We arrived, were briefed, filled out endless paperwork, got bunk assignments, were sent to mess (aka mid-rats after 11 p.m., inedible… even by Navy mess standards) and went to find our bunks. I ended up in officer overflow on the bottom deck, fortunately, I found one person awake in the pitch black who pointed me to the sole open bunk, three bunks up. I unpacked just what I needed, threw a sheet and blanket up two feet over my head, climbed up, careful not to step on or wake up, those below me, rolled into the bunk (28 inches of space), made my bed, set my alarm for 4:45 a.m., checked the time – 1:18 – and passed out.
After two days of traveling... end of day one.
Nina Bullard, CRNA, Getting her Patient Ready in Pre-op on the USNS Comfort
A twelve year old girl who had been found trapped under debris. The pressure of the weight of the rubble had clotted-off her popliteal artery (imagine that tremendous ischemic pain!).
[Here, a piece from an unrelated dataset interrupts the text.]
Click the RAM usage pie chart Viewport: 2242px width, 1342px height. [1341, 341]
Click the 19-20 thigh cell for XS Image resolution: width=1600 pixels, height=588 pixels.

The whereabouts of her family was unknown.
Initially, declotting the artery was unsuccessfully attempted, so she ended up with a femoral-popliteal (fem-pop) bypass graft (BPG).  She was coming back for a wound debridement (wash out) on her foot and an attempt to close a gaping wound on the lateral portion of her leg from her thigh to her calf, versus a skin graft, due to the possibility of further ischemia if they tried to approximate the wound itself. They opted to stage the closure and she came back again a few days later.
To me, this young lady is Haiti...battling physical and emotional pain, surrounded by people, yet very alone. She is courage, bravery, resilience and uncertainty wrapped into one beautiful, soulful package. 
She, like so many other children (and adults alike), attempted to deal stoically with their personal crisis, but once touched, clung on desperately and wouldn't let go. When I went to the pediatric ward, after my shifts, and asked what I could do to help, they simply asked if I could hold children that refused to be put down...for hours and hours at a time. Those nurses, as a matter of fact, all of the staff and ancillary workers, were the most remarkable and compassionate people I have ever known.
* Daisy-chain: Human chain method for transporting items that are passed from one stationary person to the next.